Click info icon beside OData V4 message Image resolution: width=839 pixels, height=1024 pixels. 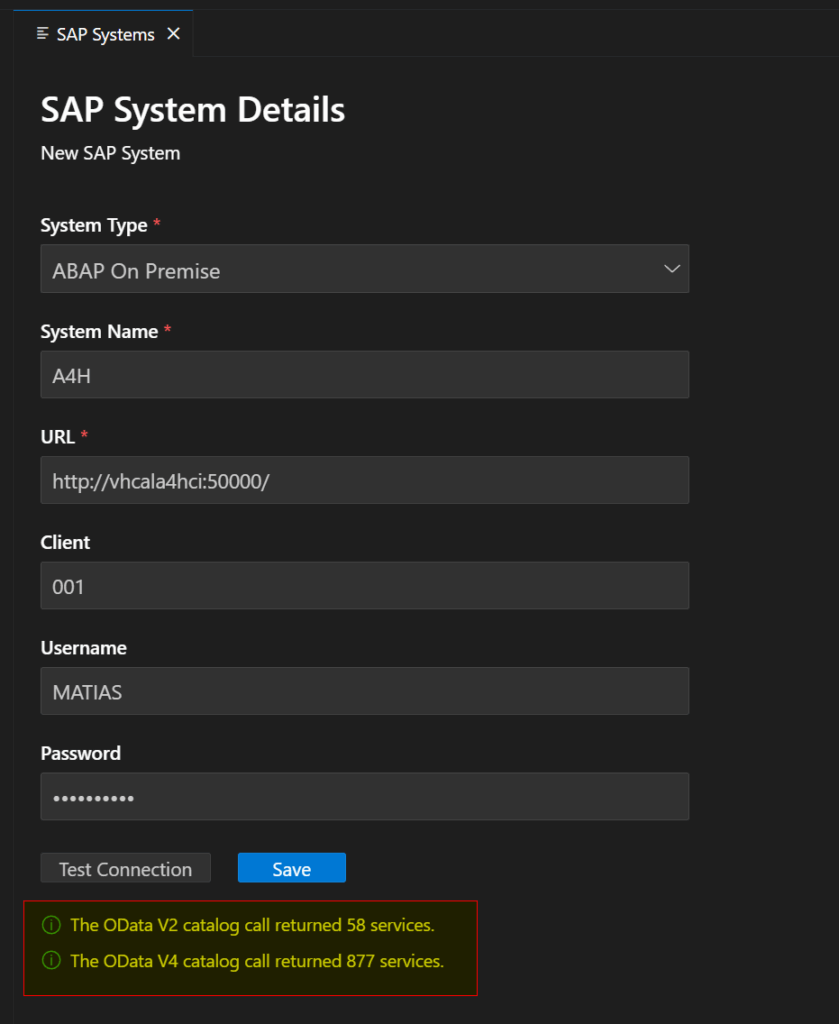(50, 961)
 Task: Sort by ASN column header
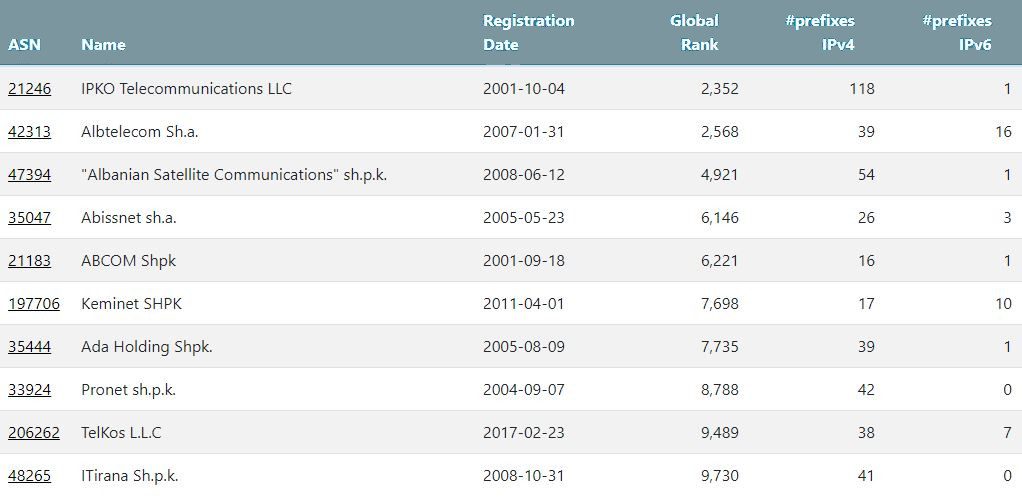(24, 44)
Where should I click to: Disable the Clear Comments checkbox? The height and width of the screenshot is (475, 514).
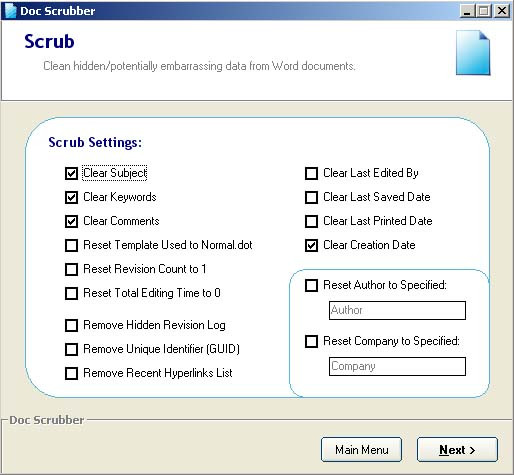tap(71, 221)
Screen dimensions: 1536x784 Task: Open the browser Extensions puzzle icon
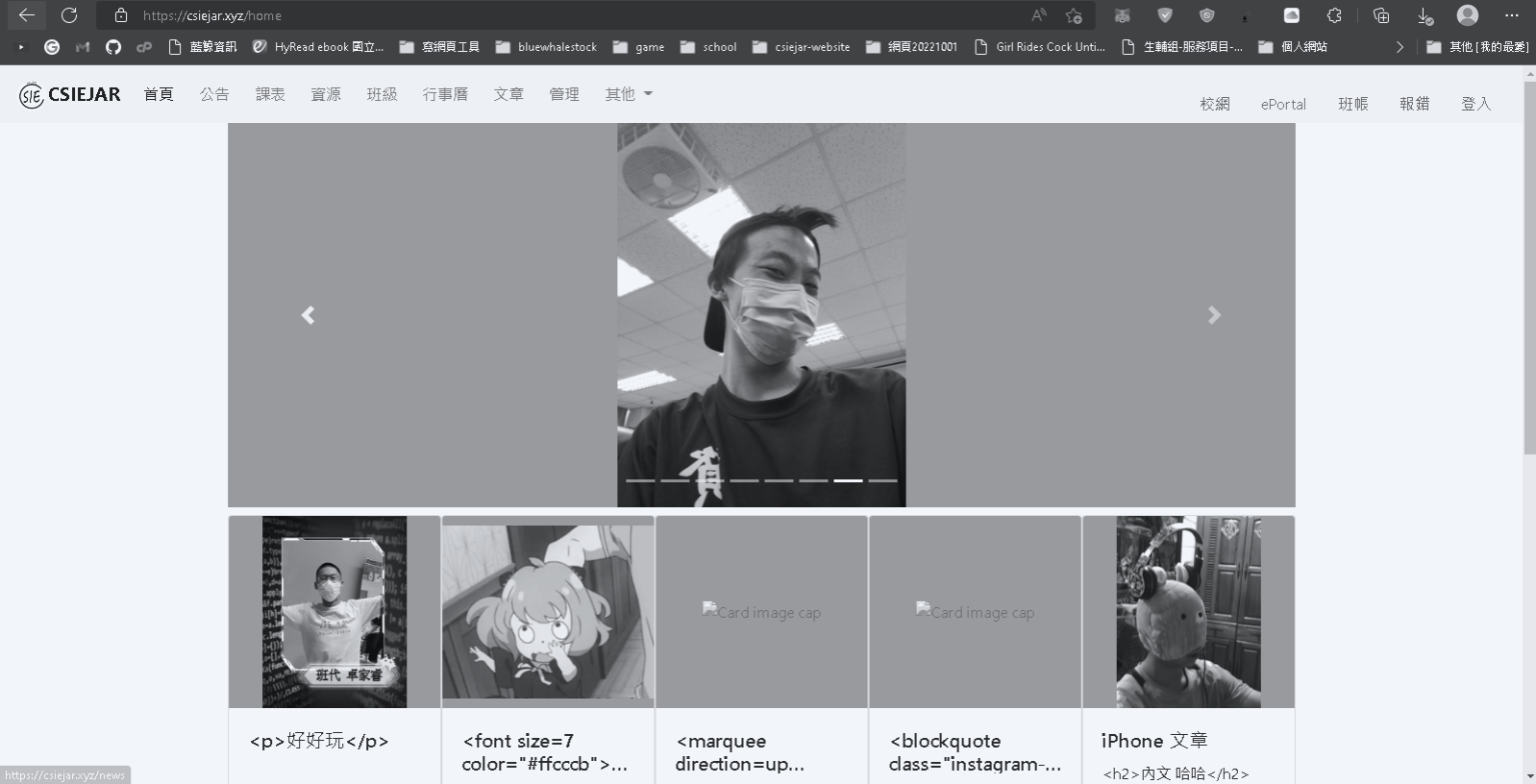click(x=1334, y=15)
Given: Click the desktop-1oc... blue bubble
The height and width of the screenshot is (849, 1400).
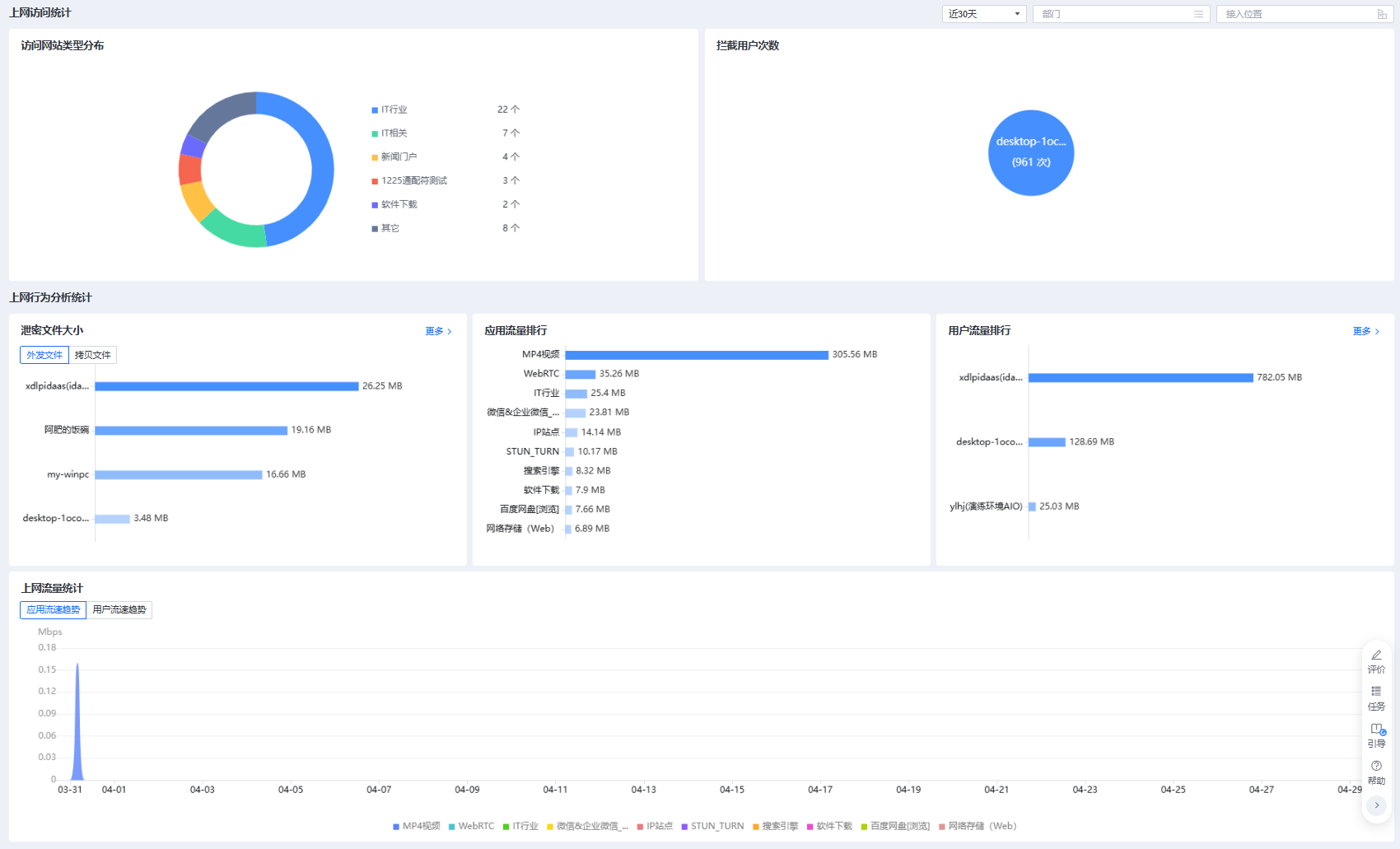Looking at the screenshot, I should (1030, 153).
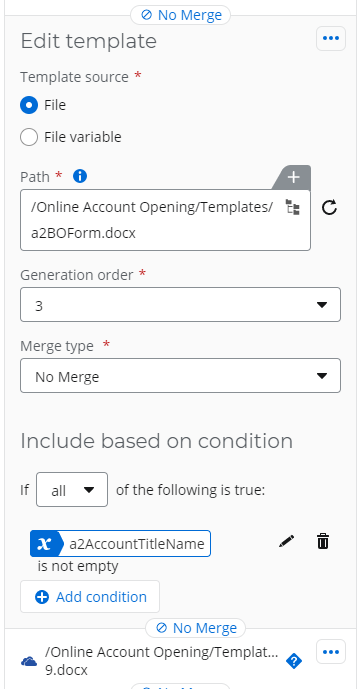Screen dimensions: 363x689
Task: Delete the a2AccountTitleName condition with trash icon
Action: pos(323,542)
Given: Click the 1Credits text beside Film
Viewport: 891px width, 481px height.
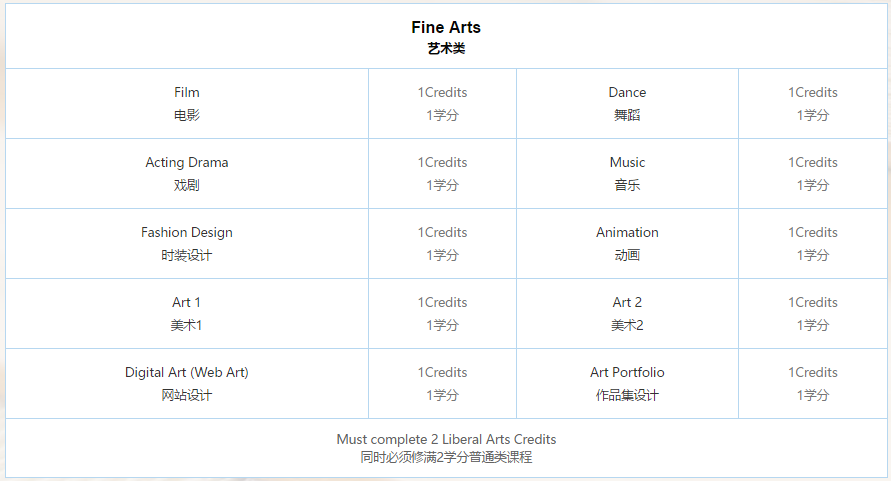Looking at the screenshot, I should coord(442,93).
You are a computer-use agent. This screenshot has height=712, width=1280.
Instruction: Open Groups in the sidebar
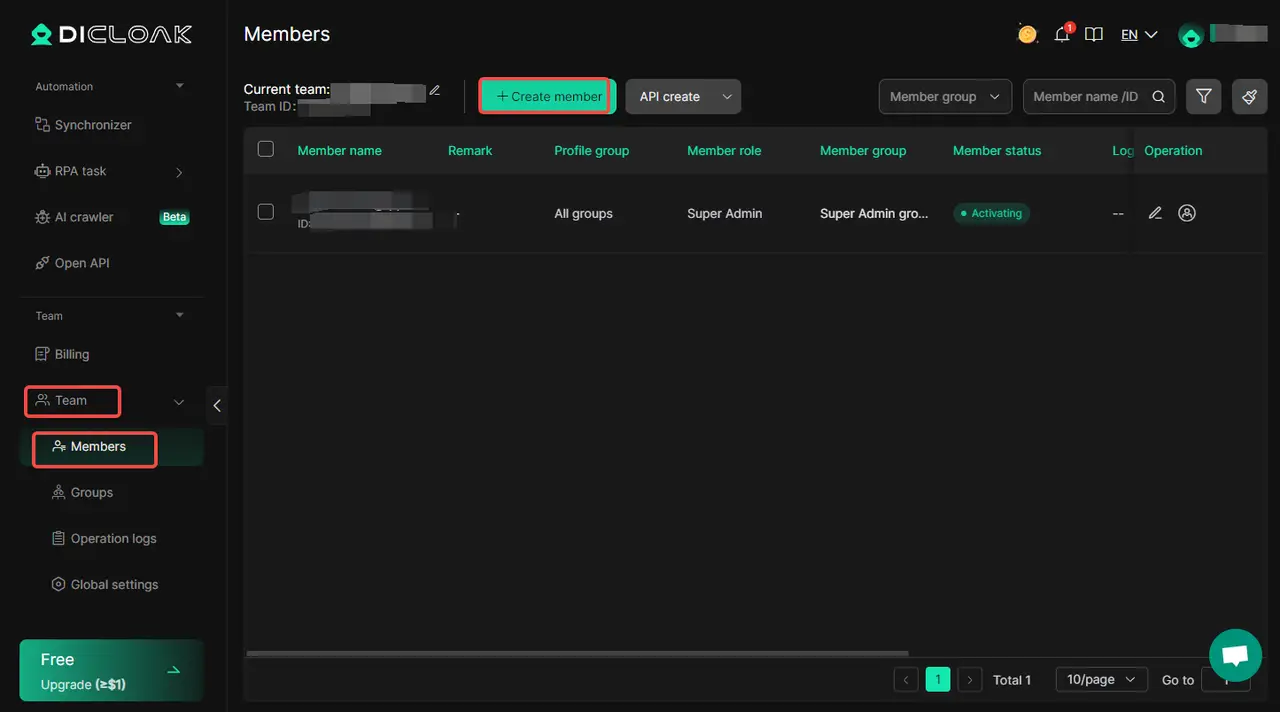(92, 493)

* _Work to be completed_
Only the lines from the one containing "Where should I" through the final line of the listing should be reproduced, exactly and with no pictures.

* _Your solution_
Where should I click to: Disable the Clear Comments checkbox? The height and width of the screenshot is (475, 514).
tap(71, 221)
Screen dimensions: 1536x784 Task: Open the browser Extensions puzzle icon
click(x=1334, y=15)
Given: Click the desktop-1oc... blue bubble
The height and width of the screenshot is (849, 1400).
Looking at the screenshot, I should (1030, 153).
Screen dimensions: 363x689
Task: Delete the a2AccountTitleName condition with trash icon
Action: pos(323,542)
Given: Click the 1Credits text beside Film
Viewport: 891px width, 481px height.
Looking at the screenshot, I should coord(442,93).
You are a computer-use agent. This screenshot has height=712, width=1280.
Instruction: Open Groups in the sidebar
(92, 493)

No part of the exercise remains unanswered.